May 26 -- Georgia leads the nation in bank failures. What better time to chat up a Web site that uses public records to analyze the strength of every bank in America?

BankTracker calculates and publishes a “troubled asset ratio” for every bank, as well as other key financial information, all derived from public filings with the Federal Deposit Insurance Corp.

Oversimplified, the ratio expresses a bank’s bad loans and foreclosures as a percentage of its capital and reserves.

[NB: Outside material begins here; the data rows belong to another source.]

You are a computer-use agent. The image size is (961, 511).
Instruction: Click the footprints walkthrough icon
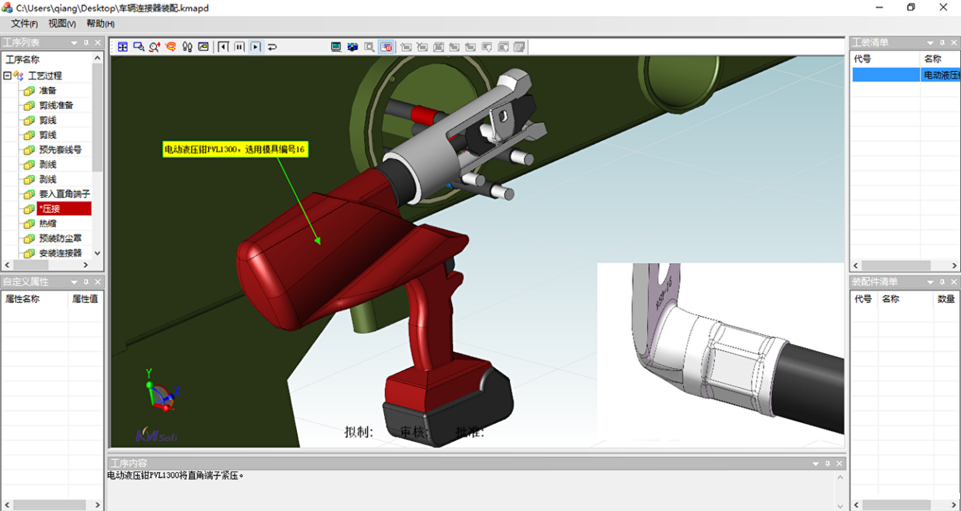pyautogui.click(x=187, y=47)
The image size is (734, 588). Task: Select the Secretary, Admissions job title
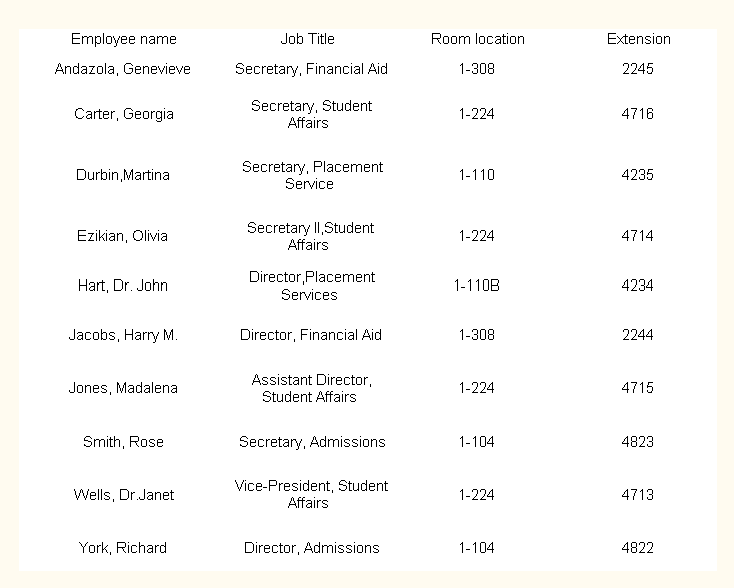[311, 442]
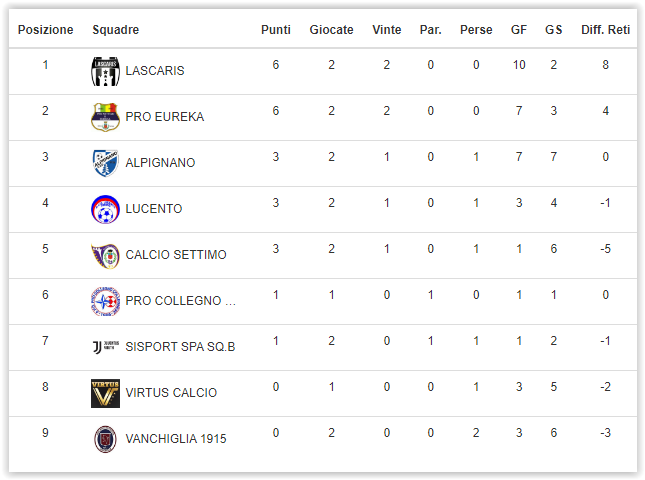This screenshot has height=480, width=645.
Task: Open the PRO EUREKA team link
Action: pyautogui.click(x=165, y=117)
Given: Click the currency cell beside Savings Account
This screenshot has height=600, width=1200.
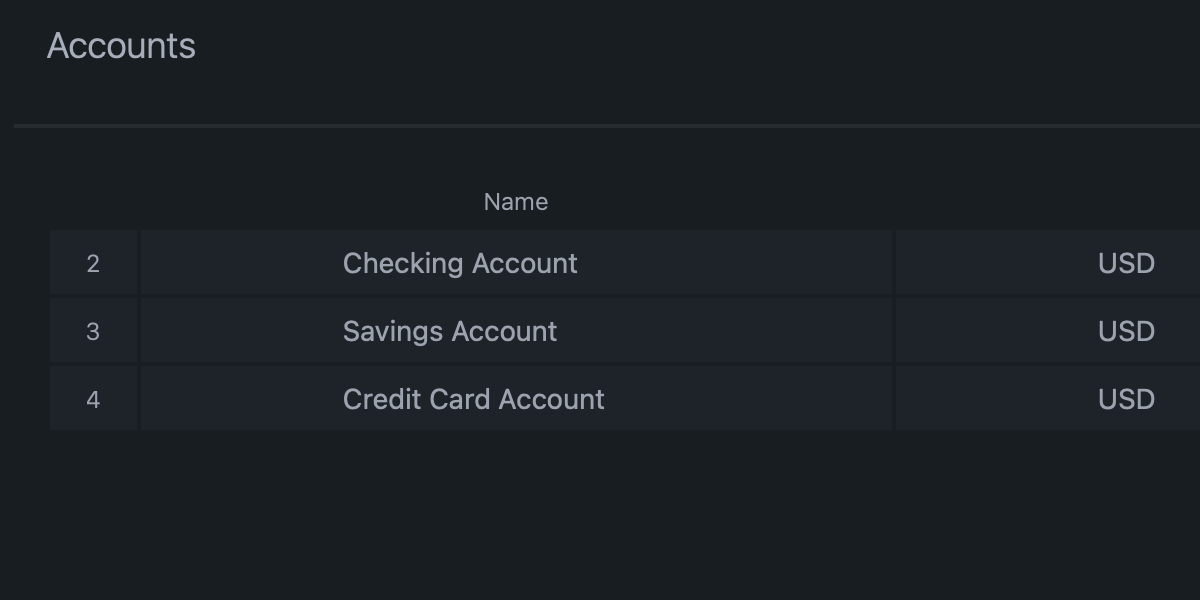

When the value of the bad stuff approaches the value of the good stuff, a bank is courting disaster.

Six Georgia banks have failed since Feb. 1. Of those, according to BankTracker, five had a troubled asset ratio of 90 percent or more. (The national median is 10 percent.) Often, it was much more:

FirstBank Financial Services, McDonough – 393.3 percent
Omni National Bank, Atlanta – 362.9 percent
FirstCity Bank, Stockbridge – 315.3 percent
Freedom Bank of Georgia, Commerce – 241.5 percent
American Southern Bank, Roswell – 175.6 percent
Silverton Bank, Atlanta – 94.7 percent

FirstBank Financial Services of McDonough, for instance, carried $109 million of bad loans and foreclosed property as of Dec. 31. Capital and reserves totaled less than $28 million. The once-profitable bank, which lost $25 million last year, failed Feb. 6.

The Web site allows searches by bank name or by city and state. On the page for each city, banks with the best troubled asset ratio are listed first, then those with less favorable ratios.

Users may also look up banks that have received funds from the federal Troubled Asset Relief Program (although the published ratios may not yet reflect the effect of the TARP cash infusion.) In Georgia, 21 banks have shared in about $6.2 billion from TARP.

Some bankers worried that publishing data on troubled assets would panic depositors. That does not appear to have happened since the data went online two months ago.

Bankers note that FDIC insures deposits of up to $250,000, and that no depositor has ever lost a penny of insured funds. The $250,000 guarantee is temporary, however, and will fall back to $100,000 on Jan. 1, except for certain retirement accounts.

BankTracker is a project of the Investigative Reporting Workshop at American University and MSNBC.

The FDIC’s Failed Bank Web page is also helpful, explaining where the assets of failed banks have been transferred and a customer may get a lien release in order to sell a home or car. FDIC also maintains an online database of unclaimed funds at failed banks.